The same question was then put to Babington. He, with "a mild countenance, sober gesture," and all his natural grace, stood up and spoke, saying "that the time for concealment was past, and that he was ready to avow how from his earliest infancy he had believed England to have fallen from the true religion, and had trusted to see it restored thereto. Moreover, he had ever a deep love and compassion for the Queen of Scots. Some," he said, "who are yet at large, and who are yet as deep in the matter as I-"
"Gifford, Morgan, and another," whispered Cavendish significantly.
"Have they escaped ?" asked Diccon.
"So 'tis said."
"The decoy ducks," thought Richard.
Babington was explaining that these men had proposed to him a great enterprise for the rescue and restoration of the Queen of Scots, and the re-establishment of the Catholic religion in England by the sword of the Prince of Parma. A body of gentlemen were to attack Chartley, free Mary, and proclaim her Queen, and at the same time Queen Elizabeth was to be put to death by some speedy and skilful method.
"My Lords," he said, "I swear that all that was in me cried out against the wickedness of thus privily slaying her Majesty."
Some muttered, "The villain! he lies," but the kindly Richard sighed inaudibly, "True, poor lad!

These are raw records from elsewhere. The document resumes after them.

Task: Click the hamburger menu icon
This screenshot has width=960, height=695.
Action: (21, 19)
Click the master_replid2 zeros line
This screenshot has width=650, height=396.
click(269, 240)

Thou must have given thy conscience over to strange keepers to be thus led astray."
And Babington went on to say that they had brought this gentleman, Father Ballard, who had wrought with him to prove that his scruples were weak, carnal, and ungodly, and that it would be a meritorious deed in the sight of Heaven thus to remove the heretic usurper.

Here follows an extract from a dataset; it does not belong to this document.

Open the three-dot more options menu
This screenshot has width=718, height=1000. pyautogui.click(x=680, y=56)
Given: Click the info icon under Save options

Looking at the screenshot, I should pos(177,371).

Here the judges sternly bade him not to blaspheme, and he replied, with that "soberness and good grace" which seems to have struck all the beholders, that he craved patience and pardon, meaning only to explain how he had been led to the madness which he now repented, understanding himself to have been in grievous error, though not for the sake of any temporal reward; but being blinded to the guilt, and assured that the deed was both lawful and meritorious. He thus had been brought to destruction through the persuasions of this Ballard.